Given the air of uncertainty and panic, many experts say we’re headed towards a recession. Fear is driving slim budgets and hiring freezes as tech companies attempt to stock up on capital. It’s easy to get caught up in anxiety. But mass layoffs are far from the only answer to cost-cutting.
How to Maintain a Sustainable Business Model
Despite rumblings in the economy, mass layoffs are not inevitable. As a leader, you can use this opportunity to inspire your employees and wade through uncertainty together. With some careful planning and strategizing, you can make adjustments to avoid laying off your employees. Work with a consultant or labour lawyer to guide you in the following decisions.
- Cut Back on Spending
Break out your budget sheets and a calculator. It’s a good idea to perform an audit of any discretionary expenses. Think about your level of comfort with business travel, subscriptions, and investments. Cut any software that’s incurring a monthly fee that no one uses. Reducing team lunches from monthly to quarterly can save a few dollars without sacrificing culture.
- Go Remote
Depending on your lease, going fully remote or hybrid a few days a week could save massive dollars. If you’re using a coworking space, it’s a no-brainer to reduce the number of days you require employees in office. Consider the fact that each half-remote employee saves employers $11,000 a year. Plus, this flexible work style will keep your employees happy, too.
- Hire Flexible Workers
Freelancers can be your secret weapon when you’re struggling to pay full-time salaries. By hiring freelancers to do consultant work, you get flexible access to their expertise. Hire freelancers to work on important projects or based on your current day-to-day needs. You can avoid mass layoffs and support your full-time employees by supplementing them with highly skilled freelancers.

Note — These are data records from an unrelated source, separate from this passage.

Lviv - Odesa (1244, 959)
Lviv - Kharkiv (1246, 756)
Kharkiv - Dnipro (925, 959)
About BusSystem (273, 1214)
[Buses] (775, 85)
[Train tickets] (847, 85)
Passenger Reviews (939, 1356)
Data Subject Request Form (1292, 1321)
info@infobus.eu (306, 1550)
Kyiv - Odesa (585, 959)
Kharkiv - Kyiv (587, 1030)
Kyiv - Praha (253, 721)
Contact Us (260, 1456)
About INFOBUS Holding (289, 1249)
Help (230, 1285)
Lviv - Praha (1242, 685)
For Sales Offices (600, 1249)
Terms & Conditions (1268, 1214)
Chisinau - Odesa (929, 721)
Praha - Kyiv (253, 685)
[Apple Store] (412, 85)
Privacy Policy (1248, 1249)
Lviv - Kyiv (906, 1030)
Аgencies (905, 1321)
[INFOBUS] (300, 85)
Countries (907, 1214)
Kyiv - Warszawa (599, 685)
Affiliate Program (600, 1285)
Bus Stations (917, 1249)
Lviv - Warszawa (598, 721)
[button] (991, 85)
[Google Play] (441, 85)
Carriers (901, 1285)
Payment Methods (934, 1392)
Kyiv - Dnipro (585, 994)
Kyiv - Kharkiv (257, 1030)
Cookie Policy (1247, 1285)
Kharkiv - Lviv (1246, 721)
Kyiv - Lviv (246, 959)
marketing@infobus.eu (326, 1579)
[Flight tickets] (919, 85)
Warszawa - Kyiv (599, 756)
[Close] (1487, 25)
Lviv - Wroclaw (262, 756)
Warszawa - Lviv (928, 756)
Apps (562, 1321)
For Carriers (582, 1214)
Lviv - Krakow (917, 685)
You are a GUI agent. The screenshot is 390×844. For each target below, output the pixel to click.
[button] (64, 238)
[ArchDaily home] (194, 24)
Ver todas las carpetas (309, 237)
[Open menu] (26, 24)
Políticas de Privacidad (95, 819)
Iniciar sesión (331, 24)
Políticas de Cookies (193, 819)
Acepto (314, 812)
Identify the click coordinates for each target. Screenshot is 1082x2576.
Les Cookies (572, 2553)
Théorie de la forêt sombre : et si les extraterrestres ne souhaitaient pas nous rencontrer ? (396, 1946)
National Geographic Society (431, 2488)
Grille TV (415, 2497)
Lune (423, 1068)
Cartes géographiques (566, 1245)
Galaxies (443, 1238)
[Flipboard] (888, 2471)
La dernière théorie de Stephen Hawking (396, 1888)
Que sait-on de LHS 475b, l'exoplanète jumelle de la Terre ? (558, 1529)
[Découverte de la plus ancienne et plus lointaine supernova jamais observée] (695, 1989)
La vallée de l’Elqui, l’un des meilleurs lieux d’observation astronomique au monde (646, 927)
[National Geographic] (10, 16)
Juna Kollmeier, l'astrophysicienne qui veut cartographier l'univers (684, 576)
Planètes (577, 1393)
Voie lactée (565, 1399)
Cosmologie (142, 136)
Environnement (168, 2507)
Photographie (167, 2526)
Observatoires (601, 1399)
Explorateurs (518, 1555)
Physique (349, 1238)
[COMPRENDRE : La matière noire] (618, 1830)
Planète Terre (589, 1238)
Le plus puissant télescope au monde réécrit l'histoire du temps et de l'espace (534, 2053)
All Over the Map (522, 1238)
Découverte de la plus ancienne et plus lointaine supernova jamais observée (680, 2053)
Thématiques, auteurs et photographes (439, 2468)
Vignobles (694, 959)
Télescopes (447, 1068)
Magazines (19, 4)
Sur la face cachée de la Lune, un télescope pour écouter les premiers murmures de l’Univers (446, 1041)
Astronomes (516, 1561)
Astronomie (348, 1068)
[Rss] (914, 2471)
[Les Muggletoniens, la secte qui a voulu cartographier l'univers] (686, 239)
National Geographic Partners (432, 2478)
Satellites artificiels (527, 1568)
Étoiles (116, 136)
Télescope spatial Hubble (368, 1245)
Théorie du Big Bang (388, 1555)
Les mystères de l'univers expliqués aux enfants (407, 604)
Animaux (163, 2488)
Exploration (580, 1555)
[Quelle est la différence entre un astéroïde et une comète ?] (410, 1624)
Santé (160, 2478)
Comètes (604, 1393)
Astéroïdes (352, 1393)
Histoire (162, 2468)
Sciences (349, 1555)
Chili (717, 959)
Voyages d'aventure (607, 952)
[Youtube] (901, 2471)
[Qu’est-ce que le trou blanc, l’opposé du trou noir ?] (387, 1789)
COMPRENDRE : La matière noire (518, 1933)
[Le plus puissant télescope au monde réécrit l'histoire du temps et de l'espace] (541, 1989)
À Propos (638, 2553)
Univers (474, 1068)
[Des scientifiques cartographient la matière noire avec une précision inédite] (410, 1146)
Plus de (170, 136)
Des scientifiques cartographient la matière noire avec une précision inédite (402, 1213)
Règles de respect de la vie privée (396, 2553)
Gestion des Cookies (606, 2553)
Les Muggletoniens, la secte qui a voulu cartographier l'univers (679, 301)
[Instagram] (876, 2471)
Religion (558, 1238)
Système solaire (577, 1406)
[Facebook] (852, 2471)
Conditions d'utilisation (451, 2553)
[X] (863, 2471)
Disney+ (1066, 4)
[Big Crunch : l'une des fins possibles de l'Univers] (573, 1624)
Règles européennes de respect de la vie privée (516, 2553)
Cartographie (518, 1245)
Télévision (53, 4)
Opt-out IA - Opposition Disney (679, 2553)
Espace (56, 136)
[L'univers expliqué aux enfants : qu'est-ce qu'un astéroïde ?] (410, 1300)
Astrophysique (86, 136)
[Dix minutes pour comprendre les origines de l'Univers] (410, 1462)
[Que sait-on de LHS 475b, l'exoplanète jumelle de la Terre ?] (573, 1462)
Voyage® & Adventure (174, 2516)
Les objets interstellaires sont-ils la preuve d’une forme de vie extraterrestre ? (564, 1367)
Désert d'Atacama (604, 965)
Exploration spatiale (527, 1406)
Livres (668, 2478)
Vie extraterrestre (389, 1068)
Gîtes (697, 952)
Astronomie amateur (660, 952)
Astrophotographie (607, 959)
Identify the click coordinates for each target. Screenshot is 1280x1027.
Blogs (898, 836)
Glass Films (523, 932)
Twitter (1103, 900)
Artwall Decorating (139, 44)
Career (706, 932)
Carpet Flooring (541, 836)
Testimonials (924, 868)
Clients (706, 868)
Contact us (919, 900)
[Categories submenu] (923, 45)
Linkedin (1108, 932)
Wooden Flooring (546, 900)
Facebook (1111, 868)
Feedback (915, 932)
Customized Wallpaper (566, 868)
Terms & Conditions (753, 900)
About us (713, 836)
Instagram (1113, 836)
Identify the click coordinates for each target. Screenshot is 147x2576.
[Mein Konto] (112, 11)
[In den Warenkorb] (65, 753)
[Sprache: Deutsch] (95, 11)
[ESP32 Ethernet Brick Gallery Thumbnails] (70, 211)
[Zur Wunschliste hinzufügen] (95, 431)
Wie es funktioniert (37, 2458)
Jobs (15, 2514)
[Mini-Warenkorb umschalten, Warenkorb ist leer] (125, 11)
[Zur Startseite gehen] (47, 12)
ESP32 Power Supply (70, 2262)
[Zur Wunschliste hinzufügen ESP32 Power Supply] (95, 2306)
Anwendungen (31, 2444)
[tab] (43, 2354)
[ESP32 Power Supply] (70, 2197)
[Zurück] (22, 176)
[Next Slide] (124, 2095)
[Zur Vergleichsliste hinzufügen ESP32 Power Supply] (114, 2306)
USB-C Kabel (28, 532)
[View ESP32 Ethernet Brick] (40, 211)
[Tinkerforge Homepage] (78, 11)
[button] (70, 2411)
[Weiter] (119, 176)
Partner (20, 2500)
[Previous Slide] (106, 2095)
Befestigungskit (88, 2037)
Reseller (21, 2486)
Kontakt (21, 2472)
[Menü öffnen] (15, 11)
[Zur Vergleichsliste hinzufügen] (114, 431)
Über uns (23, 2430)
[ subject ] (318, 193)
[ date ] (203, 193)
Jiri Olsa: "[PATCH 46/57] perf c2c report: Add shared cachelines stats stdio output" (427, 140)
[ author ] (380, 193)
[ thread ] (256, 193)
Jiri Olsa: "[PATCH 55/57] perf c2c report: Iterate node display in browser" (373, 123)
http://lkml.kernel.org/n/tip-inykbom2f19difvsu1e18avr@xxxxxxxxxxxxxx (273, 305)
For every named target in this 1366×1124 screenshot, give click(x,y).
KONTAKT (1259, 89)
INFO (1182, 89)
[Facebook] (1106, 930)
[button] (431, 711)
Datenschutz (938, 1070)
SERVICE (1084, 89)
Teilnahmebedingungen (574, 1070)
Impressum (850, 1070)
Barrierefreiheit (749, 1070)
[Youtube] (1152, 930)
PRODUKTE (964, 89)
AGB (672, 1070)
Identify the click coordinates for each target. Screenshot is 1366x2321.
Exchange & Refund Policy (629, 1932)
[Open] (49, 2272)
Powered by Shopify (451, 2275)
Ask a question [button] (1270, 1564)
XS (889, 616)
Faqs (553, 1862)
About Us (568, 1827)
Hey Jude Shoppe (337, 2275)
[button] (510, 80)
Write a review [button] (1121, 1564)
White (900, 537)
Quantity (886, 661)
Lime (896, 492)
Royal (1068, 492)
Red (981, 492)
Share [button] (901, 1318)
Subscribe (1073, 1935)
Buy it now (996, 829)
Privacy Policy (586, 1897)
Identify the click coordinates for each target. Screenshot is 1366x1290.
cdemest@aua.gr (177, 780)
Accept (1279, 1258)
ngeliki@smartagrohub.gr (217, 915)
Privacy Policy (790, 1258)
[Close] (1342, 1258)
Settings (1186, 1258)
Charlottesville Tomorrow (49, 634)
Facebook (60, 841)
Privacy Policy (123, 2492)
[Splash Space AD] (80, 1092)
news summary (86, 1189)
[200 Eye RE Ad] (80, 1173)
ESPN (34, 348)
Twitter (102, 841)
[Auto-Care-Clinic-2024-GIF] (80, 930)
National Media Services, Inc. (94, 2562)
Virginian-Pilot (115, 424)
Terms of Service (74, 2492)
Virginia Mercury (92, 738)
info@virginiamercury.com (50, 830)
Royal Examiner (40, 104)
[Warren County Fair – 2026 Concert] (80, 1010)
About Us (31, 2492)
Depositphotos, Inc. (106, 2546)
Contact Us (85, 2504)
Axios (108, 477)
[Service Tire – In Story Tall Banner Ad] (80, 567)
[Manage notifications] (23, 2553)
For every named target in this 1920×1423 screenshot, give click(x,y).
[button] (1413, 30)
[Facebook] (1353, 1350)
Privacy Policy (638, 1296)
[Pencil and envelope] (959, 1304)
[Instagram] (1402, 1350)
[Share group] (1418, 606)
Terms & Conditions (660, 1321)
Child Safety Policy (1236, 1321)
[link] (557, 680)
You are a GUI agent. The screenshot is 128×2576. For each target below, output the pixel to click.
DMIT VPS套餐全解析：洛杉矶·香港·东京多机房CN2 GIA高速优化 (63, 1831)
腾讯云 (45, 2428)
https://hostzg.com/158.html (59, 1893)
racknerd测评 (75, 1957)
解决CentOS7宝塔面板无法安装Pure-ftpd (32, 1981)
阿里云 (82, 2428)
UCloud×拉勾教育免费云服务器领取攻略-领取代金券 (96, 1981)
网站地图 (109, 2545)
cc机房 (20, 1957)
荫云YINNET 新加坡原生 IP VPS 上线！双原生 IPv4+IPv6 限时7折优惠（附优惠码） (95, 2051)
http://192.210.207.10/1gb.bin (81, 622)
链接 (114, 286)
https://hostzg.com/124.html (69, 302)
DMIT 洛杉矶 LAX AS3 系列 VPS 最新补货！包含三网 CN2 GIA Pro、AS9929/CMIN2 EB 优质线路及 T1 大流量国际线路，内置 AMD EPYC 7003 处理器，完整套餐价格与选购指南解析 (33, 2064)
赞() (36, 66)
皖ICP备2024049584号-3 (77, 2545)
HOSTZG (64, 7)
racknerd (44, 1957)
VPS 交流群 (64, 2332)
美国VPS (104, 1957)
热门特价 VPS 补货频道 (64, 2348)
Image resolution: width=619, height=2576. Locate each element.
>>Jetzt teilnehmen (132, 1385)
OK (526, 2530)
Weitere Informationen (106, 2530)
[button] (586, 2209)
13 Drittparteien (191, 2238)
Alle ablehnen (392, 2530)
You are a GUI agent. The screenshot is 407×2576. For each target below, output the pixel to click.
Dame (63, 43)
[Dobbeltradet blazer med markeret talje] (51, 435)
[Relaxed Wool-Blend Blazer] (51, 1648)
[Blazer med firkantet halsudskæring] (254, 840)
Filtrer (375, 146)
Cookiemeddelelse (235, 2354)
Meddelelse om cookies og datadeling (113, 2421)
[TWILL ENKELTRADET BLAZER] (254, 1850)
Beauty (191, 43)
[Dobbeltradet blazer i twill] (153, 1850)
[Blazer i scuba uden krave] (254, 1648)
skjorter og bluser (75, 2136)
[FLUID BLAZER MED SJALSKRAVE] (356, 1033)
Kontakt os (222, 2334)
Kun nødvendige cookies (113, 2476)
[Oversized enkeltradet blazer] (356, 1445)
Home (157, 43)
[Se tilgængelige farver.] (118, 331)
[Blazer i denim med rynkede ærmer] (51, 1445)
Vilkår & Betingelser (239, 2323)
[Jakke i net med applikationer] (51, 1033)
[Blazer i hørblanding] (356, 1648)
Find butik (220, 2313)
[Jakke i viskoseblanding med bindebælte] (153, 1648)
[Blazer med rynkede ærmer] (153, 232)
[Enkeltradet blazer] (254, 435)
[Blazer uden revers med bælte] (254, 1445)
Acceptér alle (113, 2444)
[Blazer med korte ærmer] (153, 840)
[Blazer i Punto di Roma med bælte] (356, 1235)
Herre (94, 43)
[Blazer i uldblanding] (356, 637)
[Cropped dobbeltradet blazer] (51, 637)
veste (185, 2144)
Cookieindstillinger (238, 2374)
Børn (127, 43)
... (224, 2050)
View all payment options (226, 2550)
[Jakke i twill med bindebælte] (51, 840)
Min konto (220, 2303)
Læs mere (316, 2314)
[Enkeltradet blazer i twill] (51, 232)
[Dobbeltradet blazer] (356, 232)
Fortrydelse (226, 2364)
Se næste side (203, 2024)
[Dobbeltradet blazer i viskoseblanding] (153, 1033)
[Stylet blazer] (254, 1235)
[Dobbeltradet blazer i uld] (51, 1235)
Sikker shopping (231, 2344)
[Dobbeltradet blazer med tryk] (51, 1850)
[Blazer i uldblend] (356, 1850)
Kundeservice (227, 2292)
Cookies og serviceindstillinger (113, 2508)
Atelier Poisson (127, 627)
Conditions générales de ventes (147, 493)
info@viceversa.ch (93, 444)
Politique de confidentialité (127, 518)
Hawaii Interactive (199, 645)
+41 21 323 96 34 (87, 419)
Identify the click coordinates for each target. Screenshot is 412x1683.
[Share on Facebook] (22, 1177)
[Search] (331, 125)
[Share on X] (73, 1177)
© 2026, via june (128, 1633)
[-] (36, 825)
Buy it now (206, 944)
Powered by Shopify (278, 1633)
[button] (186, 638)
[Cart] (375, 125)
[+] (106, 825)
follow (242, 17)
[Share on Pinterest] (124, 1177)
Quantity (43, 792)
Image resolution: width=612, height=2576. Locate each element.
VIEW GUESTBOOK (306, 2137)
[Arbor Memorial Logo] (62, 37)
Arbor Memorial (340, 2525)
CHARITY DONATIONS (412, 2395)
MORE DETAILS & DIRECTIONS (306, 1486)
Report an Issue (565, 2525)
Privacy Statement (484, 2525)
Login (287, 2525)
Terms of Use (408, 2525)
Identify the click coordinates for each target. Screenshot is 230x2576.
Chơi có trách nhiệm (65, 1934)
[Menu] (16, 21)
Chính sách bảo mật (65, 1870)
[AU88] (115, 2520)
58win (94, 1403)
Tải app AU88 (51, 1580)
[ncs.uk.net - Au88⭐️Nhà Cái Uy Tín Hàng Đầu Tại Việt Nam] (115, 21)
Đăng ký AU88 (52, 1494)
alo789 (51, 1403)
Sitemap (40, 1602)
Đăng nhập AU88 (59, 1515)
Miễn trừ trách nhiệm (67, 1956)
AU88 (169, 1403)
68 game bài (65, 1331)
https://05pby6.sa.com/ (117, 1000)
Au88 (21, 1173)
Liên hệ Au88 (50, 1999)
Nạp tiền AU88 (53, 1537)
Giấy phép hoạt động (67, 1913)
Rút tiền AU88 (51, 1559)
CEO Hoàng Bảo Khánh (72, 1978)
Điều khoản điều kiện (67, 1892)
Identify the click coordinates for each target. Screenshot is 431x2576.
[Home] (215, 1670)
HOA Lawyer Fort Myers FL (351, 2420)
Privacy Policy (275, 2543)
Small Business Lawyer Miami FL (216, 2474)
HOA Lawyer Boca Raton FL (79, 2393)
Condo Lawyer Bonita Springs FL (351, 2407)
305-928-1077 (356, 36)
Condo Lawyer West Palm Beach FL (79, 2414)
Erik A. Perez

Allow Oomple to connect you with your next freelance professional. Book a call with one of our Account Managers to discover how Oomple’s freelancing platform can support your business needs.
- Adjust Salaries
If you’re struggling to pay employees, raises may not be possible for your hardworking employees. To keep everyone’s jobs, a salary freeze may be in order. Communicate this to your staff and give a timeframe as to how long it will be in effect. If a hiring freeze still isn’t enough, think about implementing a salary cut for executives. Sure, no one would like a temporary 20% pay cut. But if it keeps people’s livelihood, communicate that value to them.
- Issue Voluntary Layoffs
You don’t want to lose your talented employees. But if someone was thinking of leaving, voluntary layoffs will help you negotiate it. Offer a financial incentive to those who voluntarily wish to be laid off. For employees close to retirement, this option may be mutually beneficial. You can start their retirement off strong and recoup some extra finances.
- Reduce Hours
Remote work isn’t an option for everyone. If it’s needed, reducing hours can keep employees on the payroll. Conditions may require your full-time employees to only put in 30 hours for a short period of time. The hour reduction may shift priorities and daily tasks around for a while. But you maintain your workforce for when the economy looks brighter.